[Exercise]
Leaving out the pictures, return word for word the stretch of entries below from the line holding "Click the Public rate column header" through the line holding "Task: Sort the table by Customer".
START Material to process
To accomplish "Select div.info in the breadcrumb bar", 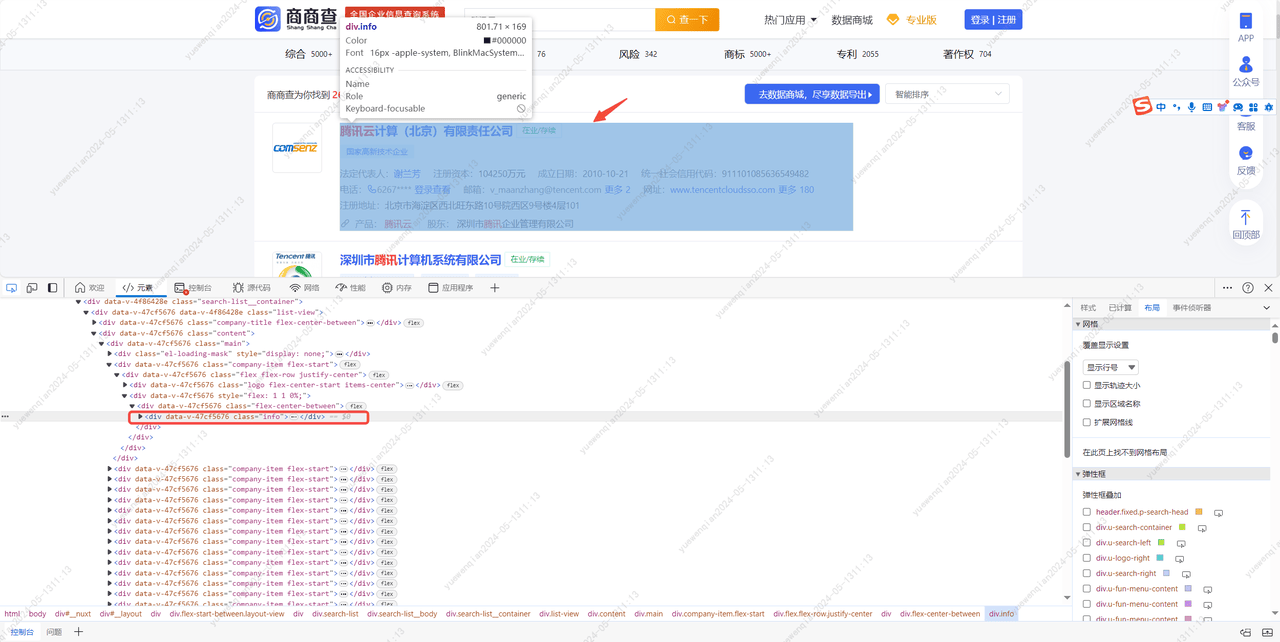I will click(x=1002, y=613).
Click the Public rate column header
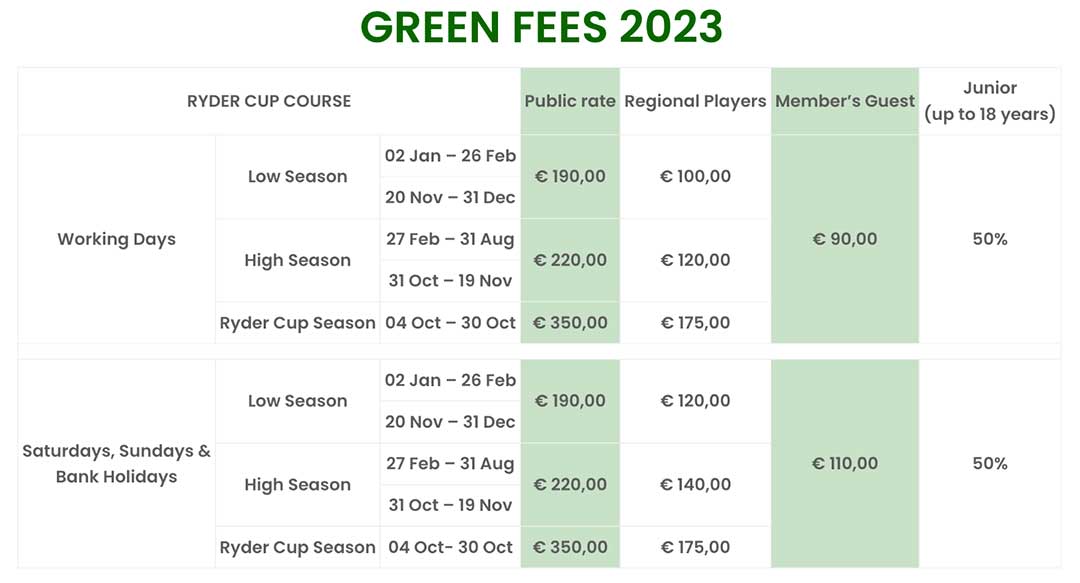Viewport: 1080px width, 583px height. [570, 101]
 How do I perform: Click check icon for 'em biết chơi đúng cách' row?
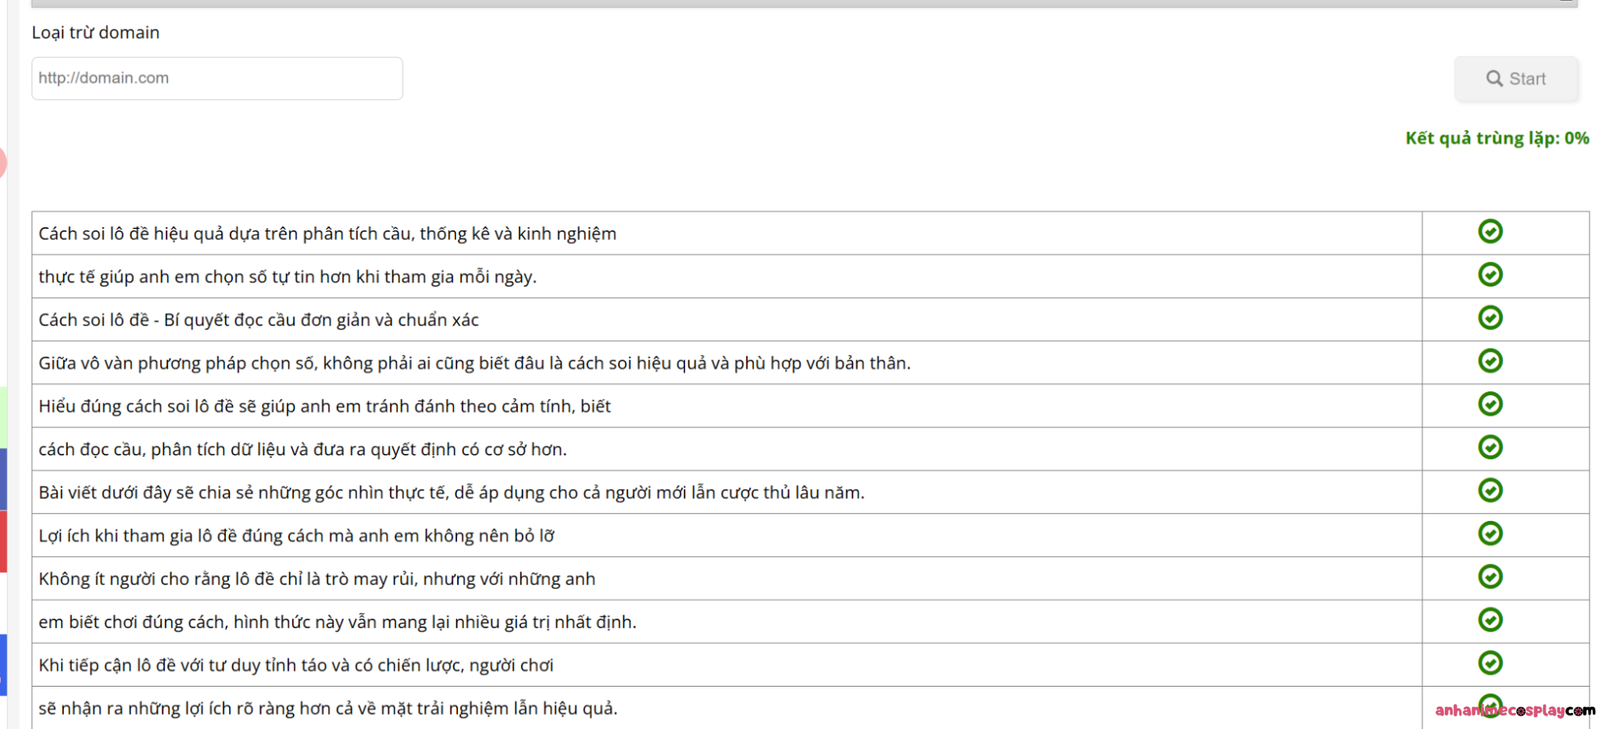click(1490, 620)
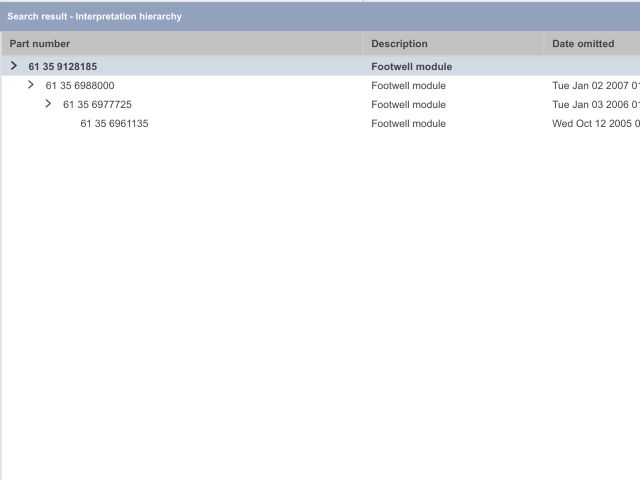
Task: Select part number 61 35 6961135
Action: 114,124
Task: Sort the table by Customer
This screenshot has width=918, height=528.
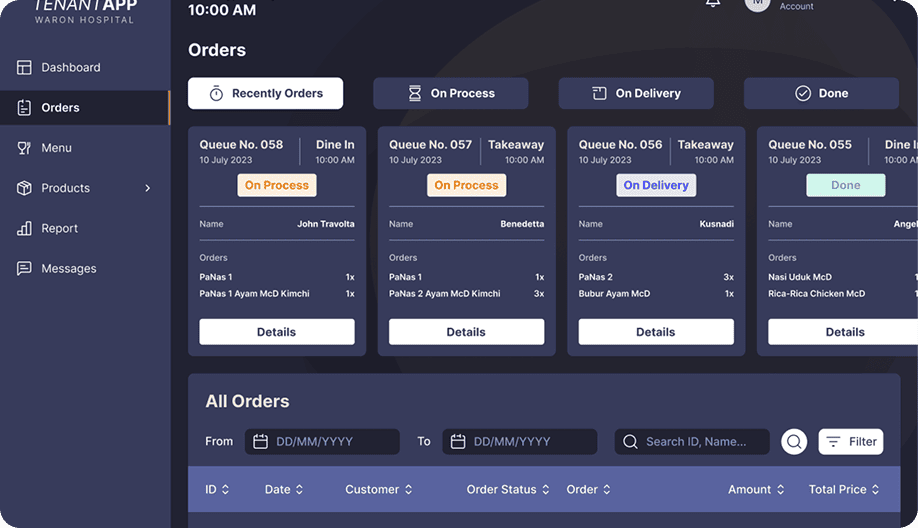Action: pos(378,490)
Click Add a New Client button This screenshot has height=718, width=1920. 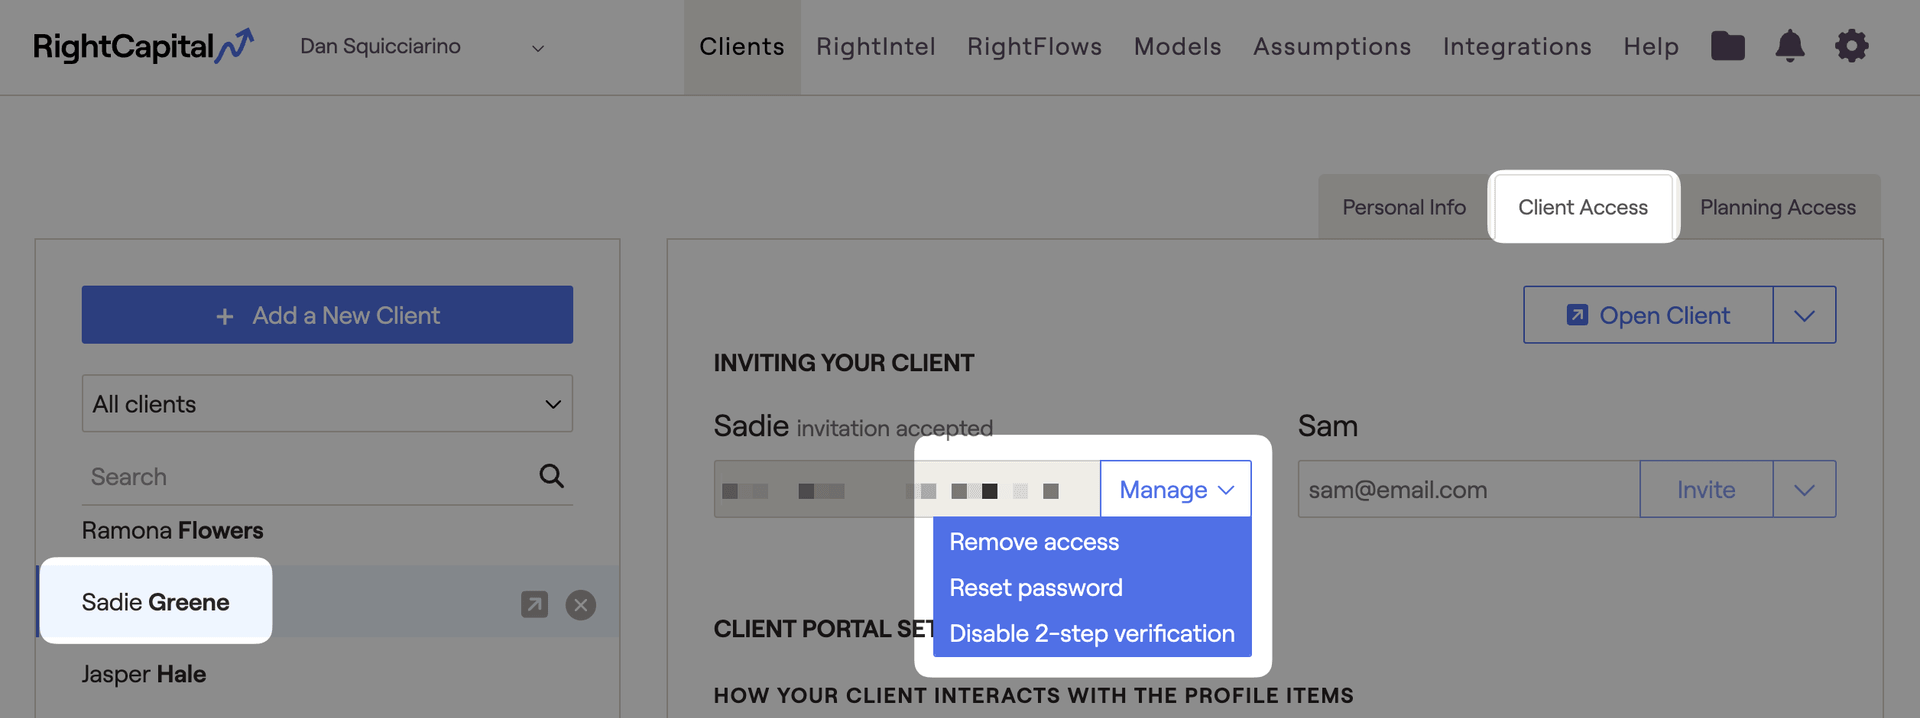(327, 315)
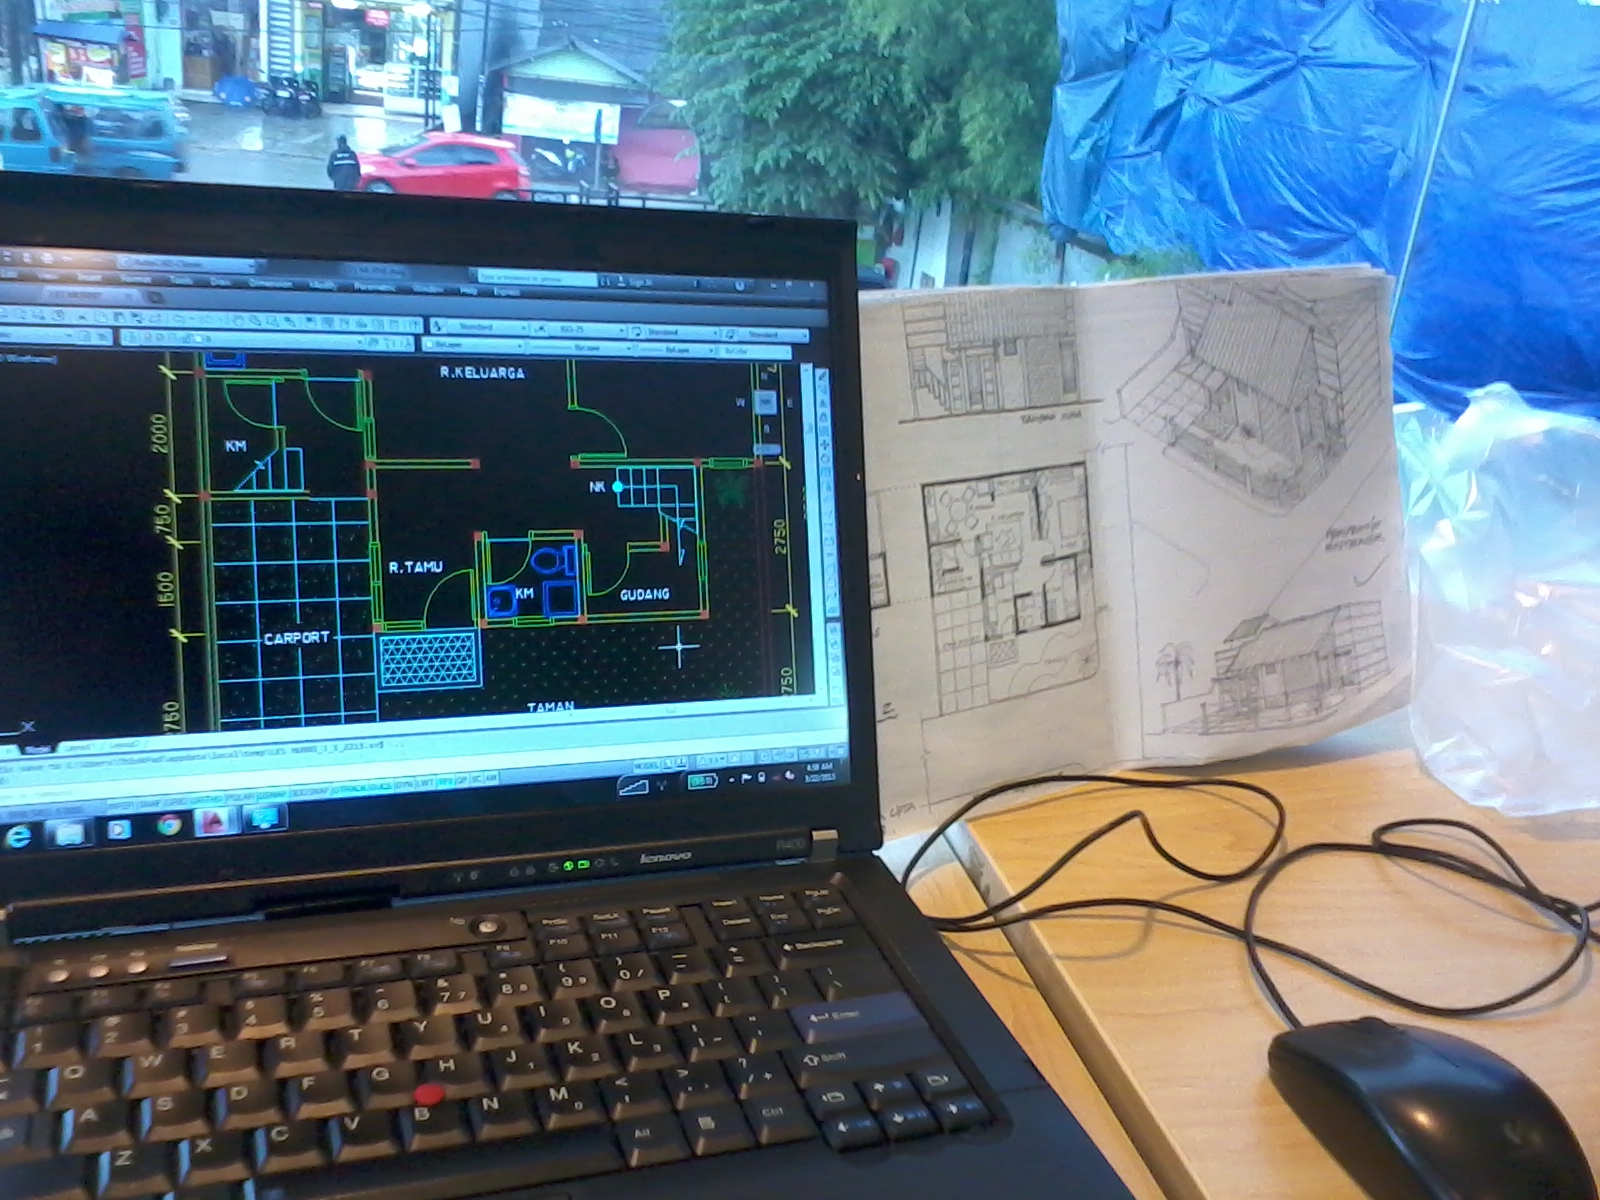Switch to the Model tab

(x=38, y=750)
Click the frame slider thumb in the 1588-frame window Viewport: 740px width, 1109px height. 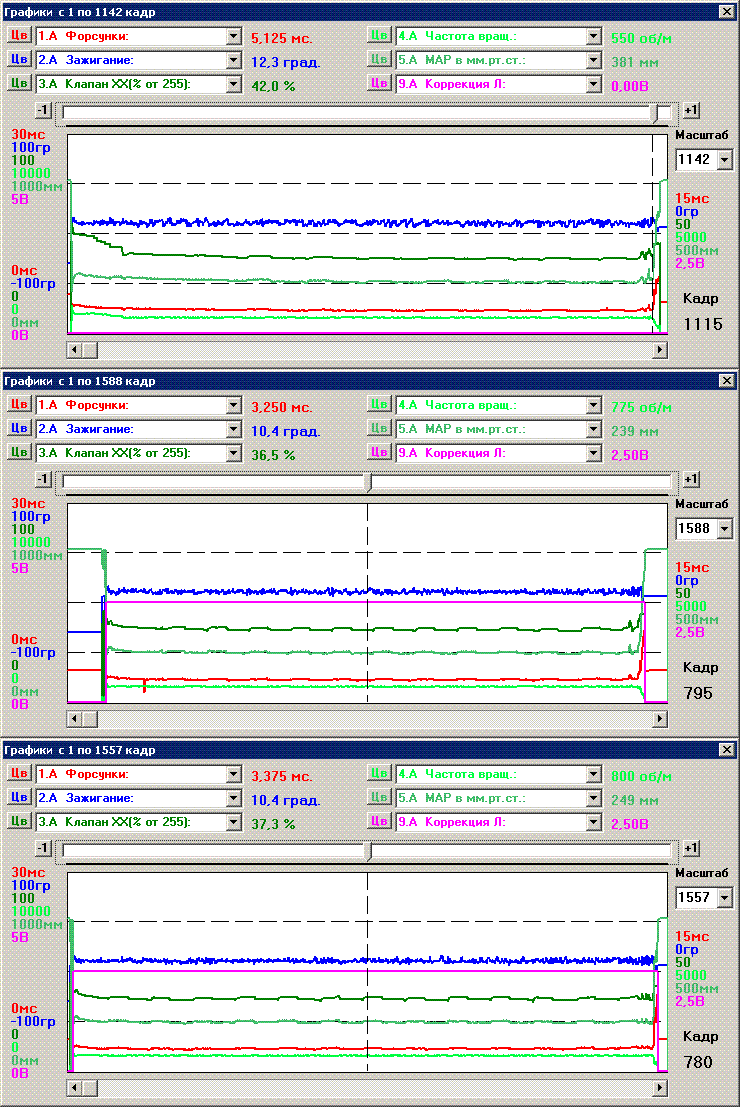(x=369, y=481)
END Material to process
[Response to the task]
Click the Public rate column header
Viewport: 1080px width, 583px height. [570, 101]
 How do I perform: Click check icon for 'em biết chơi đúng cách' row?
click(1490, 620)
Task: Select part number 61 35 6961135
Action: 114,124
Task: Sort the table by Customer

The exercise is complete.